Aim A:
Rewrite the paragraph of the Kalu biography that begins "Kalu played as a defensive back" as a short bulleted list, keeping its main facts.
Aim B:
Pick up the Kalu biography after its final sentence and continue it.

Start of Quoted text

Joshua Elekwachi Kalu (born August 28, 1995) is an American football strong safety for the Tennessee Titans of the National Football League (NFL). He was signed by the Tennessee Titans as an undrafted free agent in 2018. He played college football at Nebraska.

Early years
Born in 1995, Kalu was a native of Houston. He attended Alief Taylor High School in Alief, Texas, where he played football at the safety position.

College career
Kalu played as a defensive back for the Nebraska Cornhuskers football team for four years from 2014 to 2017. He appeared in a total of 46 games for Nebraska, missing only three games as a senior due to injury. He compiled seven interceptions and 215 tackles. In 2017, Nebraska's coaching staff moved him from the cornerback to the safety position. During his recruitment and playing career with Nebraska, he had six separate position coaches due to repeated staff turnover.

End of Quoted text
Start of Information supplied

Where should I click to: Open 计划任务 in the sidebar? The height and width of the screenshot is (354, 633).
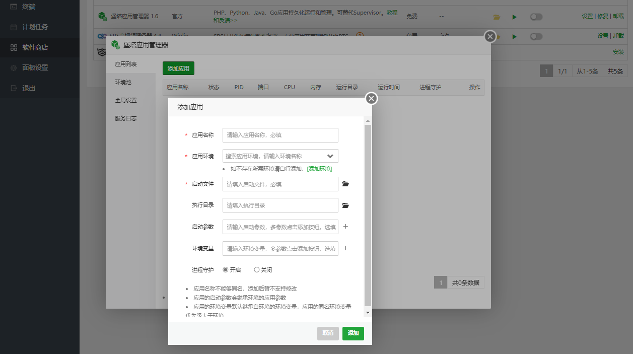pos(35,27)
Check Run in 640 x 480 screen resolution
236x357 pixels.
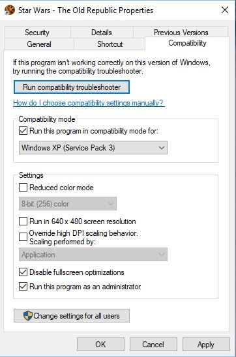[x=23, y=221]
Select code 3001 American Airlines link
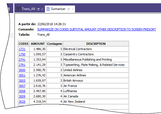This screenshot has height=114, width=161. coord(22,75)
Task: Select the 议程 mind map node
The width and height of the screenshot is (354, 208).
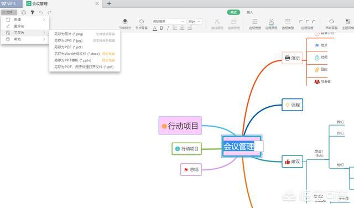Action: pos(293,105)
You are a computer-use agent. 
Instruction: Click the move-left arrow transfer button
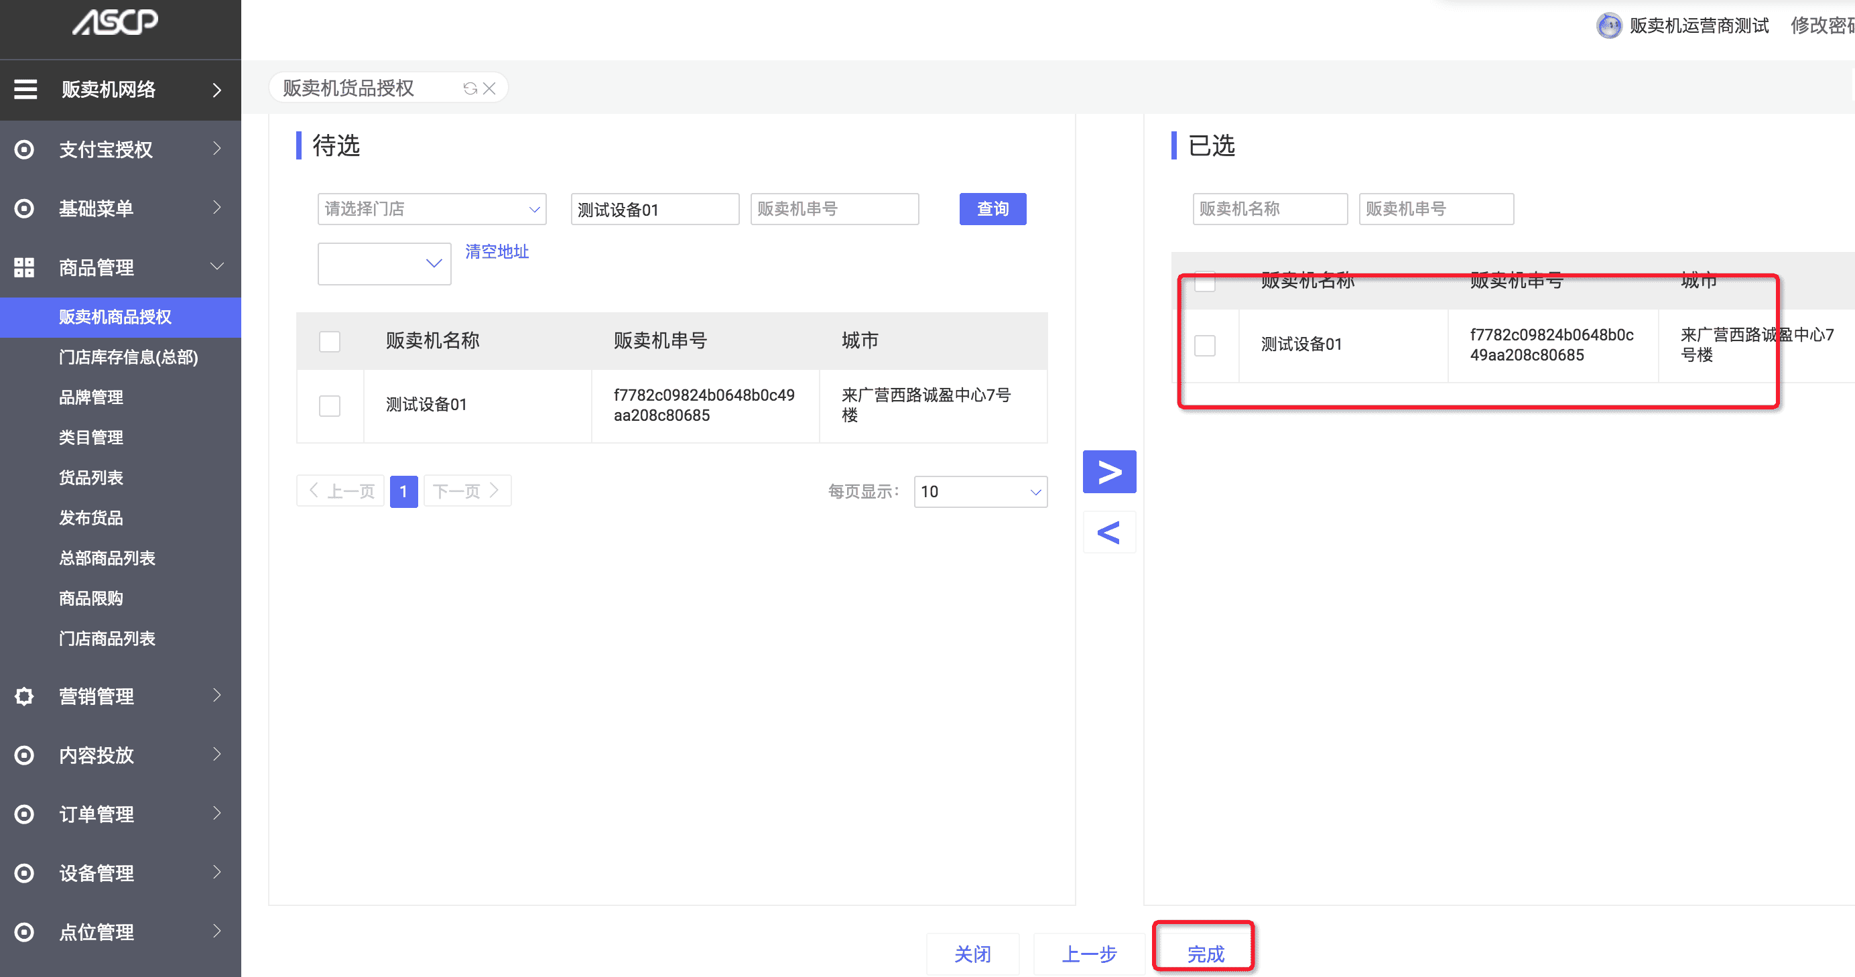pyautogui.click(x=1109, y=533)
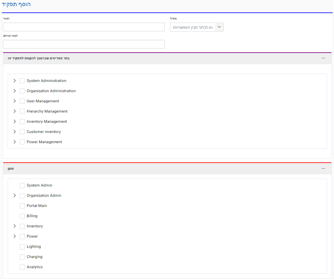334x280 pixels.
Task: Click the System Admin label in lower tree
Action: (x=39, y=185)
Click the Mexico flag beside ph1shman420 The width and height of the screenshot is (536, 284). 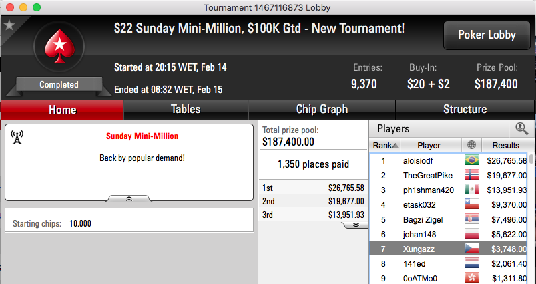[472, 190]
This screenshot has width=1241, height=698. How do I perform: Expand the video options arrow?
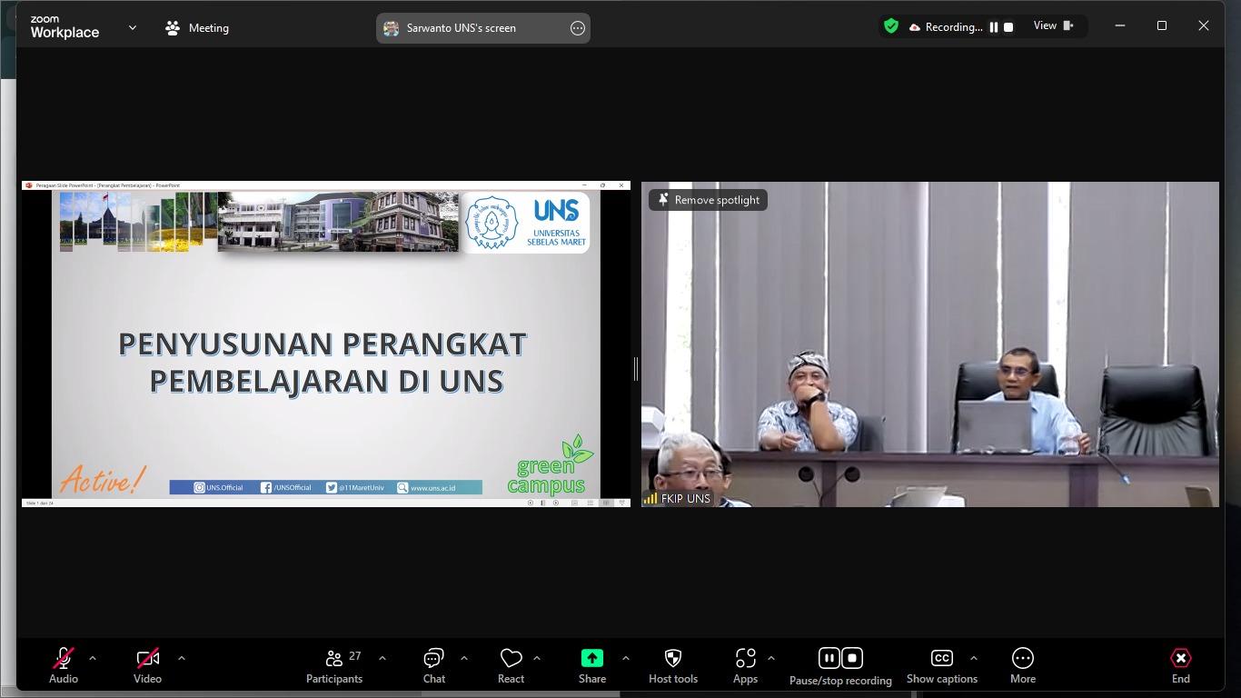point(181,658)
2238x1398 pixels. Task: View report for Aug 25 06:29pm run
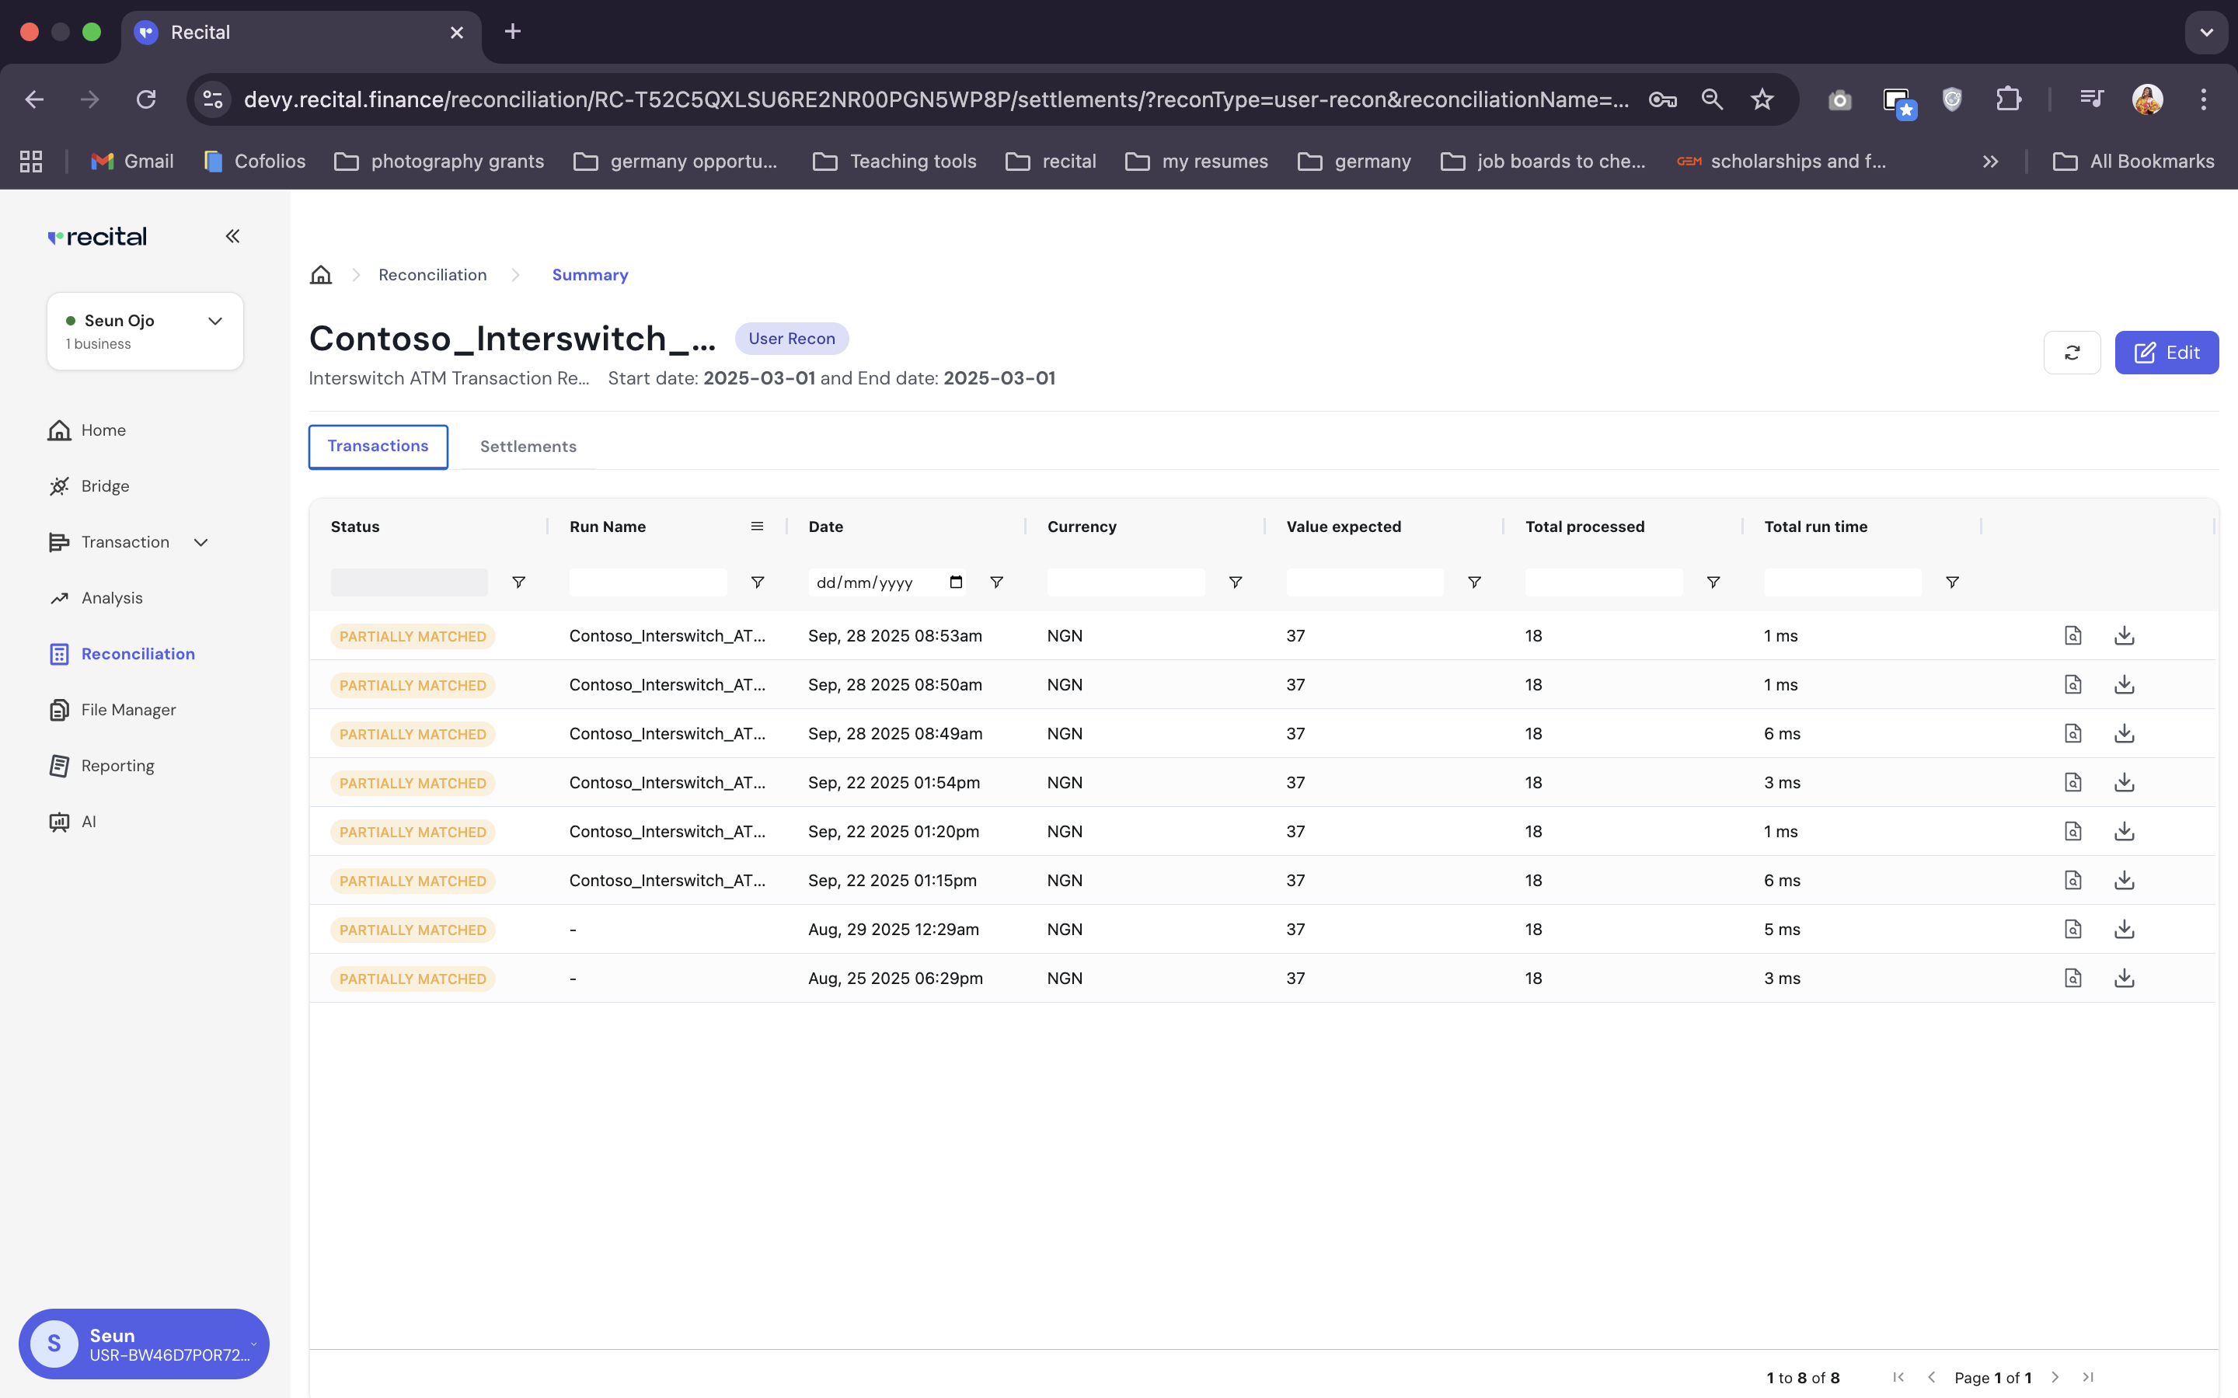click(x=2072, y=978)
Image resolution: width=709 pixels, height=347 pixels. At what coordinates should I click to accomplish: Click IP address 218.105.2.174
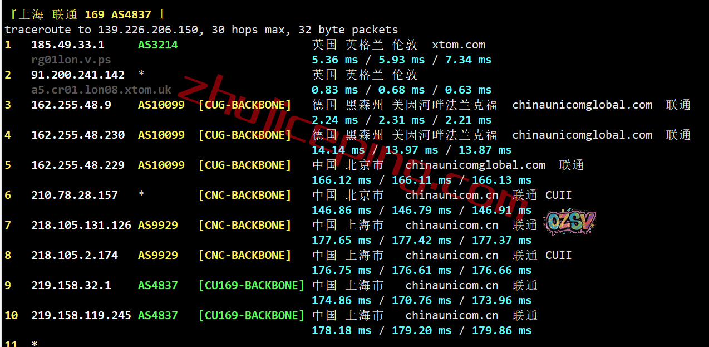click(74, 255)
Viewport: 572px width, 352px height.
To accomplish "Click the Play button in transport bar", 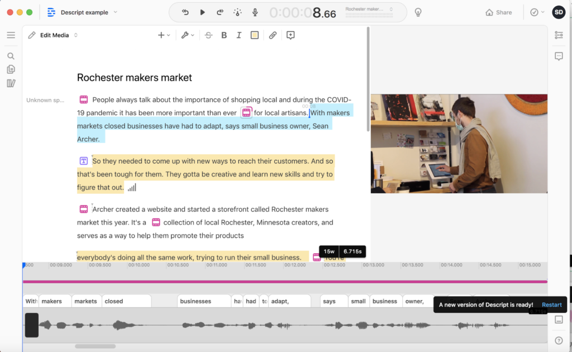I will pos(203,12).
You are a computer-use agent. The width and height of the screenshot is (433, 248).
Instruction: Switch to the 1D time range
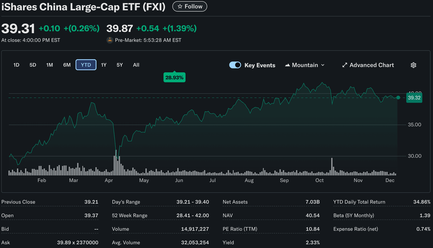point(16,65)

End of Information supplied

Result A:
- Defensive back for the Nebraska Cornhuskers for four years, 2014 to 2017
- Appeared in 46 games, missing only three as a senior due to injury
- Compiled seven interceptions and 215 tackles
- Moved from cornerback to safety by Nebraska's coaching staff in 2017
- Had six separate position coaches because of repeated staff turnover

Result B:
College statistics

Professional career

Tennessee Titans

2018 season
On May 11, 2018, the Tennessee Titans signed Kalu as an undrafted free agent. On August 12, 2018, Kalu was released by the Titans, but was re-signed eight days later. He was waived on September 1, 2018 and was signed to the practice squad the next day. He was promoted to the active roster on December 1, 2018. Kalu mainly played on special teams and finished the season with 4 tackles.

2019 season

On September 2, 2019, Kalu was placed on injured reserve. He was designated for return from injured reserve on October 30, 2019, and began practicing with the team again. He was added to the 53-man roster on November 2, 2019.  On November 10, 2019, in Week 10, Kalu blocked a game-tying field goal against the Kansas City Chiefs in a 35-32 upset victory.  Kalu finished the 2019 regular season with six tackles and one pass defense.

2020 season
Kalu finished the 2020 regular season with a career-high 16 tackles.

New York Giants 
On March 30, 2021, Kalu signed a contract with the New York Giants. In his first preseason game with the Giants, Kalu suffered a torn pectoral muscle and was placed on season-ending injured reserve.

Tennessee Titans (second stint)
On July 23, 2022, Kalu signed with the Tennessee Titans.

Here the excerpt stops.